◆ Work to complete
Please set out the lines of the listing between the line holding "The height and" and the line holding "center [106, 288].", inclusive, as a Markdown table with the columns Row and Line. Skip blank lines and leave the pictures out.
--- Input material ---
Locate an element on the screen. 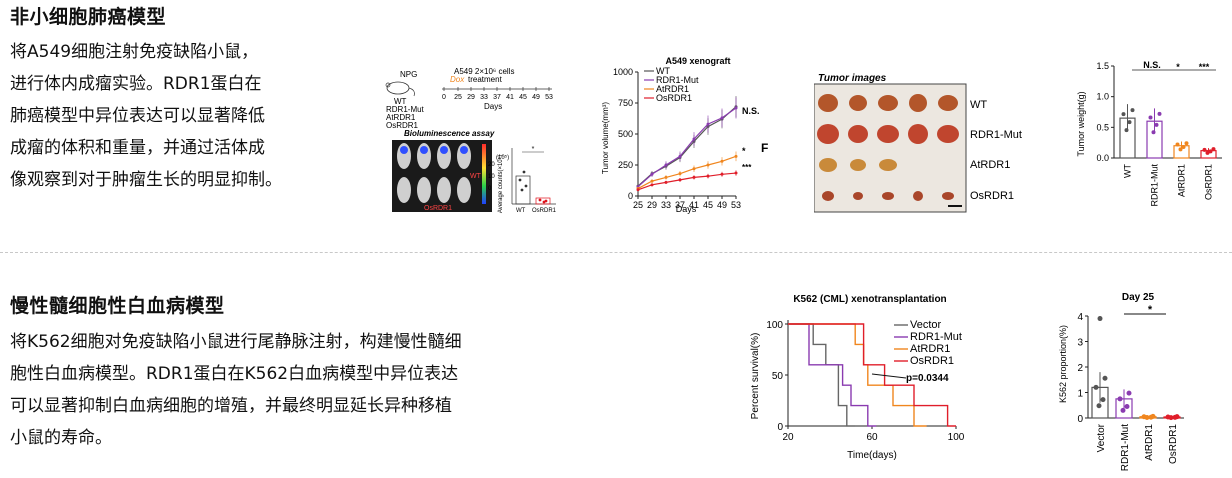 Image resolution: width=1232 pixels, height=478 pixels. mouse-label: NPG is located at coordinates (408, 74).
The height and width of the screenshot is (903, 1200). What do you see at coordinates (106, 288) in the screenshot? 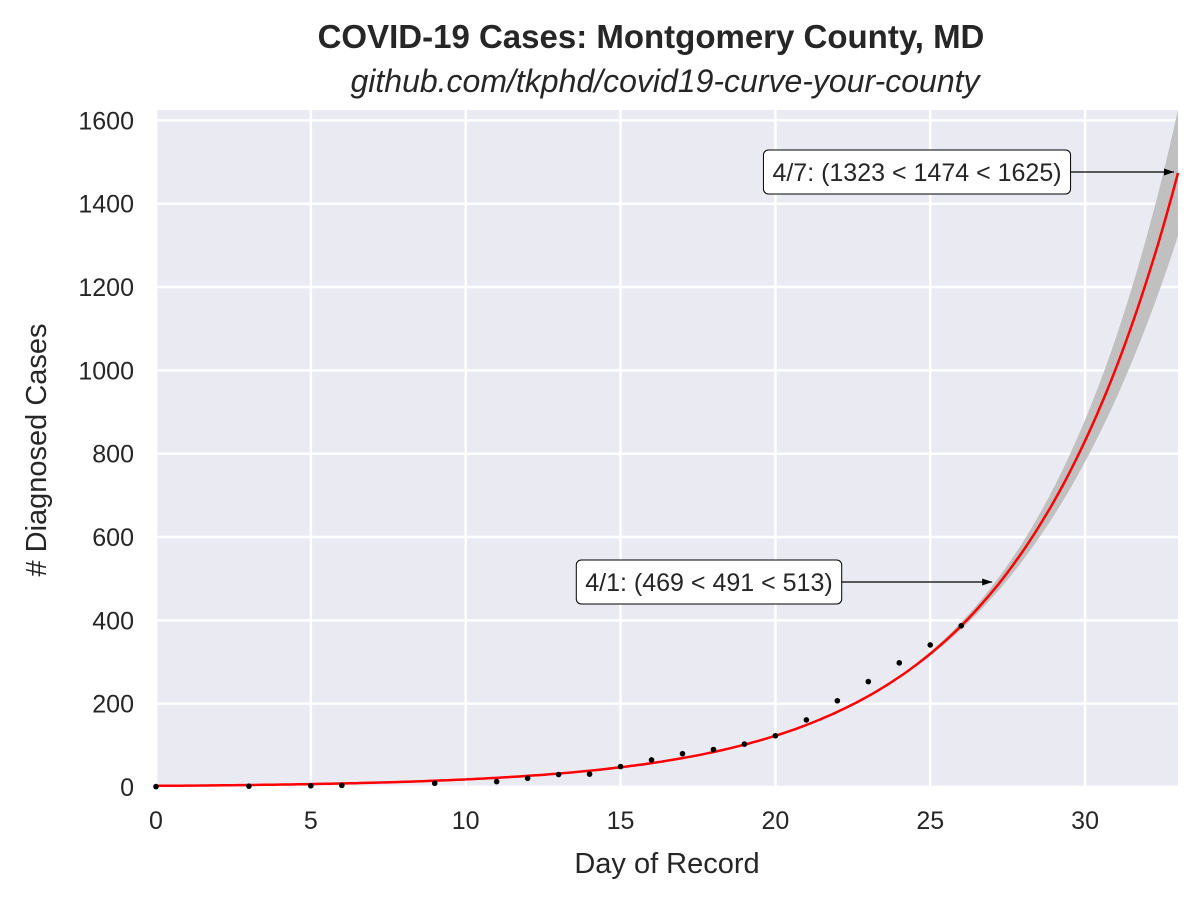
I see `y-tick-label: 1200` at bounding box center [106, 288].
---
--- Input material ---
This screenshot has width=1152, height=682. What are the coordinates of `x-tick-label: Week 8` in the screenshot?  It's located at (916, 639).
---
--- Input material ---
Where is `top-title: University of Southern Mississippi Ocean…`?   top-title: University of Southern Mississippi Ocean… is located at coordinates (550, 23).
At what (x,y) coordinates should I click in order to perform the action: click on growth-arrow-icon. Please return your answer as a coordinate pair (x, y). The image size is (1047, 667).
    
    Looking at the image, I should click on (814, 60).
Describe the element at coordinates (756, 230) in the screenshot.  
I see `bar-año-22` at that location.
---
◆ Your response
| Row | Line |
|---|---|
| 1 | The height and width of the screenshot is (903, 1200). What do you see at coordinates (106, 288) in the screenshot?  |
| 2 | I see `y-tick-label: 1200` at bounding box center [106, 288]. |